That said, I've personally contributed pull requests to both pydot and Network (on behalf of pydot).
How to install pydot on windows update#
Is that ok for you? I think it's better than Hack it because it's less brittle and prone to be broken by a future update in conda packages. I submitted a PR to python-graphviz to detect and use conda's Graphviz binaries, so I do could the same for pydot. What would you recommend downstream packages requiring Graphviz (like, say, our multiphysics simulator) do in the meanwhile? Anaconda uses conda-forge feedstocks as their upstream for conda recipes since Anaconda 5.0. Once the conda-forge Graphviz feedstock is sanitized, would backporting those improvements into the official Graphviz package be feasible?

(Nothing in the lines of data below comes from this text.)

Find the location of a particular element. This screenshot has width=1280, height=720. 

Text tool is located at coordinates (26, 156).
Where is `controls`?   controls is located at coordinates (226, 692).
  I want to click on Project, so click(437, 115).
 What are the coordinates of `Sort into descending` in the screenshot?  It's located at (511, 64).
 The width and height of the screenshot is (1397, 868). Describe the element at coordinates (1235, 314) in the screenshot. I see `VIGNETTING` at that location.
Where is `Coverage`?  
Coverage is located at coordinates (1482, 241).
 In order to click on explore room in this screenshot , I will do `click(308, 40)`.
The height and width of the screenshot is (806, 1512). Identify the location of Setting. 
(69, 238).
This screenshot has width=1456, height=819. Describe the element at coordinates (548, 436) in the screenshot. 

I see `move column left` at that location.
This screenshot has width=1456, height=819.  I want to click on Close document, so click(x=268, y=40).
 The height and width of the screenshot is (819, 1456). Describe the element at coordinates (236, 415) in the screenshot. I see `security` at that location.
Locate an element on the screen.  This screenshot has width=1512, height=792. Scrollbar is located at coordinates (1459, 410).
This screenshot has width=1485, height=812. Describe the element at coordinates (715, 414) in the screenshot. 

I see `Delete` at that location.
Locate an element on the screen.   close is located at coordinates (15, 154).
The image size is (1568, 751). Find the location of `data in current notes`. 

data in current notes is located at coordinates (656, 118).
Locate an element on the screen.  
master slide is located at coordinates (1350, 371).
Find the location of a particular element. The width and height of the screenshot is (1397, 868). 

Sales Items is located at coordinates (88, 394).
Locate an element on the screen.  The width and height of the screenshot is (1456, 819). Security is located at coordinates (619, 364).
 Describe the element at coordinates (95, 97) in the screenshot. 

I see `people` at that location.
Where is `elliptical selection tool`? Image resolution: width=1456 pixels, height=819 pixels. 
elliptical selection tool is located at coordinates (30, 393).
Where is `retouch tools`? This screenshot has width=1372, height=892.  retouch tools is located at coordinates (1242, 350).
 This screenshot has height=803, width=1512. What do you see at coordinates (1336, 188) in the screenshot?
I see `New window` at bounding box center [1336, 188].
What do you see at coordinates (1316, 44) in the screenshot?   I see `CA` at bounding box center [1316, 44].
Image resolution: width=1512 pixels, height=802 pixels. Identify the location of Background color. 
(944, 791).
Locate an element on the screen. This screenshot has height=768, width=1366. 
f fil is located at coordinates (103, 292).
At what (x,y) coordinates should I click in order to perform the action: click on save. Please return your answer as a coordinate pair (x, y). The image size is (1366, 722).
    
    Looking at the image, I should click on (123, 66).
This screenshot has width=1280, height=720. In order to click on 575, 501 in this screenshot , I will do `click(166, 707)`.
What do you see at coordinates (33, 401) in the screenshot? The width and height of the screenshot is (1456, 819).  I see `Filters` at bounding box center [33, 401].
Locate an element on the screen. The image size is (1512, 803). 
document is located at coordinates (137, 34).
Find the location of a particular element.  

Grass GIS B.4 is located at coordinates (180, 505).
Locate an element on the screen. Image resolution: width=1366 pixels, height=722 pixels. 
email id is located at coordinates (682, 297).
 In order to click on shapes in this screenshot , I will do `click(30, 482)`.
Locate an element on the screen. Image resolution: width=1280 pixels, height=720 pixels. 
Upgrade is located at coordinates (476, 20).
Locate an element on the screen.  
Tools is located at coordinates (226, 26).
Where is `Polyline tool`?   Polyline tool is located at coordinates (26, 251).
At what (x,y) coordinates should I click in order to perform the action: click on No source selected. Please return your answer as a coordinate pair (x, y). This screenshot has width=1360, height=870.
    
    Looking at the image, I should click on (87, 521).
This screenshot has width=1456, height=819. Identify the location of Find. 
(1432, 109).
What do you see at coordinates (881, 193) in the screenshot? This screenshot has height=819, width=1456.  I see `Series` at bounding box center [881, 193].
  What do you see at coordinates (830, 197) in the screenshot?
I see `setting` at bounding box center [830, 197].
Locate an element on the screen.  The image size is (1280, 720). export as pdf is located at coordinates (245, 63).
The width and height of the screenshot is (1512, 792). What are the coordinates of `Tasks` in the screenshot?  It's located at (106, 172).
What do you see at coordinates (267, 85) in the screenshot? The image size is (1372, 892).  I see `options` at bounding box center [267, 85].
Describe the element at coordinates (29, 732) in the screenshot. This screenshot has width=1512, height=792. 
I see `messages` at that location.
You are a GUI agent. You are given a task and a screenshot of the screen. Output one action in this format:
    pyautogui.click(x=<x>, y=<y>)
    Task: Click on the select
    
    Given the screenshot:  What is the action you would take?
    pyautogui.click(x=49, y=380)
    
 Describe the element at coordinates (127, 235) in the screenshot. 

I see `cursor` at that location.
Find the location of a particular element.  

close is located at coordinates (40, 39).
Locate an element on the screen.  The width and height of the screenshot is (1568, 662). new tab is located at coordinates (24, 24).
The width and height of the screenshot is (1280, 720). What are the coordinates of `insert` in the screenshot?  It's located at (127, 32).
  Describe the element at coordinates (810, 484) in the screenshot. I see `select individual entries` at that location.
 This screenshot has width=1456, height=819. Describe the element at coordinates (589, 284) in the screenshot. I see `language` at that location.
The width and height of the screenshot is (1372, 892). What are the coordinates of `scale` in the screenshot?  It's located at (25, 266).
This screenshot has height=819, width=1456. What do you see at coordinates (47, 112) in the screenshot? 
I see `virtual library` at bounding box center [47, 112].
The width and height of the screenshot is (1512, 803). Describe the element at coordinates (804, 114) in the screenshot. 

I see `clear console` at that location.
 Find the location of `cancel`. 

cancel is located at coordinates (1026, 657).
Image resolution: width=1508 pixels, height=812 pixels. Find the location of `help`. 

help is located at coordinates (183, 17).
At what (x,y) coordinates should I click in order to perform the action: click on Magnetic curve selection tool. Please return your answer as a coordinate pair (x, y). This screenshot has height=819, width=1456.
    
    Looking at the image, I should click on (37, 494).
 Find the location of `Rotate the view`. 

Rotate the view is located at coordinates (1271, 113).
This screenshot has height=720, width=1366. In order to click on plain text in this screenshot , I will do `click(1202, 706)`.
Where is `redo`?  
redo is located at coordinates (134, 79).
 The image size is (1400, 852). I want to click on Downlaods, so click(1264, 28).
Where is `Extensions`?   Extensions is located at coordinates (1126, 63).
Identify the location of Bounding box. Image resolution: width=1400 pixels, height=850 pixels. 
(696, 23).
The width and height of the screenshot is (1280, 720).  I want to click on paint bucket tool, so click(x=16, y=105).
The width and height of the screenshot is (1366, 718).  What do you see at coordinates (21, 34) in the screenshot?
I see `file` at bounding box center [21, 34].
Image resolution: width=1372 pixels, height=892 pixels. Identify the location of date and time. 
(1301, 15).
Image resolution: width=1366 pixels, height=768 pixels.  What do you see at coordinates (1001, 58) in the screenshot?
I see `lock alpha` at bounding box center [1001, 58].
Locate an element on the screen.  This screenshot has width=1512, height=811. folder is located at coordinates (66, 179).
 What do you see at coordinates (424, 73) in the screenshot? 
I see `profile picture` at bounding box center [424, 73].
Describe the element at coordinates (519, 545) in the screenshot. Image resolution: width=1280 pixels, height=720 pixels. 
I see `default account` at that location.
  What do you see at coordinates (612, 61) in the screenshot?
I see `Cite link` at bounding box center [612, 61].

How to install pydot on windows windows#
If Windows compilation is on the table for 2.40, I'd expect the same time again. Last time it took me about three weeks of hard work to compile 2.38 on Linux/macOS and repackage it on Windows. I don't work for Anaconda anymore, so I can't contribute to fix this in my work time. What do you need from the community to get this gangrenous limb amputated? In fact, they agreed with my decision of repacking its binary installer.īesides, there you'll have to contribute your time to build Graphviz on Windows too, so there's no much of a difference here or thanks for chiming in and trying to find a solution to this. I'm saying that we don't have the time to properly build it right now, and that, since a better build system is on its way, it's better for us to wait for it. I'm ok if you say that the conda repo doesn't care about providing a properly built graphviz, which means I can just give up on the main anaconda repo. If not, we'll wait until the next Graphviz release with CMake support is available. I meant that if you want to help us by spending your time on building Graphviz from sources on Windows, then that's very welcome. PR welcome is very different to "this issue is fixed". Sure, we're breaking the pip package, but we also fixed that problem in our end (which is very similar to what Debian/Fedora/Suse, etc do when they decide to modify something for internal reasons). The problem is breaking an existing package by using a hack in conda in a different package. We're providing the same package under the conda ecosystem. Whereas the Python package is pure Python and can be installed perfectly well with pip. We don't have time to properly build it on Windows, sorry. Yes, and installing a properly built graphviz is exactly what conda can do.